Blame Game in the county schools

When the Eastern Sierra Unified School Board learned it was facing a $2.5 million deficit earlier this year, it should not have found that out at a figurative “two minutes to midnight.”

The economic writing has been on the wall for years, now.

But it did, and in three months, it cut dozens of teachers and classified staff, without the time to give the issue the in-depth kind of analysis such a radical move deserves.

Then, to add insult to injury, it held public meeting after public meeting where no school board member or leader stood up and told the audience, in plain English, exactly what was going on and why.

Instead, the district relied on its own staff to deal with an often angry audience. The end result is that many people as left as confused – or more confused –than when they arrived.

The resulting gap of information between district and community, the agenda items put on at the very last legal minute: these have created more than a fractured school district.

They have helped to drive a wedge between communities and individuals that exists to this day, with rumor replacing fact all to often.

It might be tempting to blame Superintendent Don Clark for not being a better public face for the district, as many have done. In some ways, they are right.

Clark has not been the epitome of a charismatic individual.

But it is wise to remember that he serves at the discretion of the school board. If the board had asked him to talk clearly to the public about the big problems facing the district, and to answer their questions, he would have been obliged to do so.

In little more than two weeks, North County voters go to the polls. On the ballot will be two board member seats up for grabs.

Three people are vying for the seats, all of them stating they are ready to make some big changes in how the school board handles both its community relations problems and its finances.

Although the school board recently ignored the Mono County Grand Jury’s recommendation that it tighten up a controversial housing loan to Clark by securing “a trust deed on such residence,” and by recording it with the county recorders office, there is still time to follow the Grand Jury’s other recommendation.

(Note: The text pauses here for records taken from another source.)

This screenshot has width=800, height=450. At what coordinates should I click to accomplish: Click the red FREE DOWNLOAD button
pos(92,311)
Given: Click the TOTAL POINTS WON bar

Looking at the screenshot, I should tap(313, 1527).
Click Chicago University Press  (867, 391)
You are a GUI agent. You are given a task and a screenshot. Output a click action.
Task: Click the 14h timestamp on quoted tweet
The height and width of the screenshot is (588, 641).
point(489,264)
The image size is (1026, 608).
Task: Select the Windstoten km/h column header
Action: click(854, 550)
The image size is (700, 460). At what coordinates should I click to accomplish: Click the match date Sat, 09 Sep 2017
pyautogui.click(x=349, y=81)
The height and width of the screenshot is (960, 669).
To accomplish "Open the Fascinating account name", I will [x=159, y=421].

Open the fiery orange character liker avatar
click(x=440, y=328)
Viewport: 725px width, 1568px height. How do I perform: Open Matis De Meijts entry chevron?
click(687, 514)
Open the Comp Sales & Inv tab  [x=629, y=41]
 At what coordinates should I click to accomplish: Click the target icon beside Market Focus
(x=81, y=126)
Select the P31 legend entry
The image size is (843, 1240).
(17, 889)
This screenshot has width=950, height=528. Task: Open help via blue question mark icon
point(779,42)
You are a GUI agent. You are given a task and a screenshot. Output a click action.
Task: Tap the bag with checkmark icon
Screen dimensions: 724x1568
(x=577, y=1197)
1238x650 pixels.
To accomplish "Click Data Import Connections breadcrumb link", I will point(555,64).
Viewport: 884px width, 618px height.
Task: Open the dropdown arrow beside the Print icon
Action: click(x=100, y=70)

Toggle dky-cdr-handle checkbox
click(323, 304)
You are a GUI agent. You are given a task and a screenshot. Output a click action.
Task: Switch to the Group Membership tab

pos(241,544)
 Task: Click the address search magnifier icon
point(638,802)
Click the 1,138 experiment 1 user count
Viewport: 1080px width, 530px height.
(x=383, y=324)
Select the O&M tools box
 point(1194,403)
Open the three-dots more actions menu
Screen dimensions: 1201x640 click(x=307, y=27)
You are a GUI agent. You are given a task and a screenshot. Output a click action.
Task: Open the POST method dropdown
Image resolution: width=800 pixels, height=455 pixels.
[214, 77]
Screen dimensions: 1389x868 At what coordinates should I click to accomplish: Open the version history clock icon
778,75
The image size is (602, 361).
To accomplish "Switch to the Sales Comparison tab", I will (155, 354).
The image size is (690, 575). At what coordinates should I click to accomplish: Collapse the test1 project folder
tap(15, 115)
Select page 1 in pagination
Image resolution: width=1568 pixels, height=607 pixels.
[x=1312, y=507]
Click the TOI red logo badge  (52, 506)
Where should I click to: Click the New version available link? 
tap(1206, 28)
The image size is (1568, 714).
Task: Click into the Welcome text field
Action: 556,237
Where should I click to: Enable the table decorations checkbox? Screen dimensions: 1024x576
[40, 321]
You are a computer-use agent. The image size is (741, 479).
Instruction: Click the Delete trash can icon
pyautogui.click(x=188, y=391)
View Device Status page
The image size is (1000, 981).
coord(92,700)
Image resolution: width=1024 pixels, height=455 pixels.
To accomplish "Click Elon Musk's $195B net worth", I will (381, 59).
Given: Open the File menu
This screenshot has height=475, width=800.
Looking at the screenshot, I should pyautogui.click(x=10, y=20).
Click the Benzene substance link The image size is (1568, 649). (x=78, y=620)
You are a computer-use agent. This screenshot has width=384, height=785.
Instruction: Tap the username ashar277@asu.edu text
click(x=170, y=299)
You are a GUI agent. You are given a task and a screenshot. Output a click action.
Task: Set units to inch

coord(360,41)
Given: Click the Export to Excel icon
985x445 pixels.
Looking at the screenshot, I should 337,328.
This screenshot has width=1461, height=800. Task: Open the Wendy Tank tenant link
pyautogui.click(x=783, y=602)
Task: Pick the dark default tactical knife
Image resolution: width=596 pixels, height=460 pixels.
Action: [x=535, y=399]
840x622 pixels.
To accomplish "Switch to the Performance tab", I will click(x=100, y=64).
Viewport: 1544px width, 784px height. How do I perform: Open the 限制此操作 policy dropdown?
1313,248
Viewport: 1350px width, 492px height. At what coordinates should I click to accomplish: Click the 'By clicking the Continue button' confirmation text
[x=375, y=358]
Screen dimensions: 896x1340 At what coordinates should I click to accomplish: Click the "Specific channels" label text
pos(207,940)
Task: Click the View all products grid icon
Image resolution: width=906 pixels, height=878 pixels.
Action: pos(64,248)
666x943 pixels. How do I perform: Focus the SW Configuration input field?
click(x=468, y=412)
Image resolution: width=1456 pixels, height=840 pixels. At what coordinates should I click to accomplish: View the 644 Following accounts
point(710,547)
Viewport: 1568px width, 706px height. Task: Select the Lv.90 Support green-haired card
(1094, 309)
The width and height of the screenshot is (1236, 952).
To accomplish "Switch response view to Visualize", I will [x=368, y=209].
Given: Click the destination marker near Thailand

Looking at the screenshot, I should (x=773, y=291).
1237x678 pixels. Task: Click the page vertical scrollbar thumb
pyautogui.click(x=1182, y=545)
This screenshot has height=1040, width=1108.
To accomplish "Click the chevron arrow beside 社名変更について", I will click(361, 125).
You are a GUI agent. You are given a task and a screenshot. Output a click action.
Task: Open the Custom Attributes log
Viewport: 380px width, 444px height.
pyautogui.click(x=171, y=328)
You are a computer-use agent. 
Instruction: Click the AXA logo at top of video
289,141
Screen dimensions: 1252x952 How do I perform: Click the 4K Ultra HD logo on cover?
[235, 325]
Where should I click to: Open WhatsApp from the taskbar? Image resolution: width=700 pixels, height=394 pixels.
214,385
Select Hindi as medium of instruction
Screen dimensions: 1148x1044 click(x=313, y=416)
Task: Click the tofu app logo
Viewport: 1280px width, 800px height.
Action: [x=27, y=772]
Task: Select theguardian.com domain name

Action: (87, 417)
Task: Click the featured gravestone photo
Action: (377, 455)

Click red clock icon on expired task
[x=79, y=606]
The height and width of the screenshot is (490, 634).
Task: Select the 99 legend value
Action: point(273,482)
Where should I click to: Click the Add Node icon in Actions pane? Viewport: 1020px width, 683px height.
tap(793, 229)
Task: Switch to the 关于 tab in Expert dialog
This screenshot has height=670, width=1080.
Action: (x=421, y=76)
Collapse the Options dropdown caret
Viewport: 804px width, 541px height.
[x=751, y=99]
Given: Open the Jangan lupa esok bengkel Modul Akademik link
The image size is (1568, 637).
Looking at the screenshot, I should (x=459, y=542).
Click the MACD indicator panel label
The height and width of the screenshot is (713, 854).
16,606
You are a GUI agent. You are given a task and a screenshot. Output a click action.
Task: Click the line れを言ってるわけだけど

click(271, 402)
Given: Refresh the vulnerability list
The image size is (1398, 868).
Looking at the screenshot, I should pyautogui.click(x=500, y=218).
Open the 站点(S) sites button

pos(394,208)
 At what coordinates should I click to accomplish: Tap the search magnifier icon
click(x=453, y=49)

“County residents within the ESUSD boundaries who are unhappy with the actions of the ESUSD School Board should consult directly with the ESUSD School Board members regarding concerns about such members’ actions. The Grand Jury also notes that such residents have the opportunity, every four years, to vote for members of the ESUSD School Board and to express their satisfaction or dissatisfaction with the ESUSD School Board members at the ballot box.”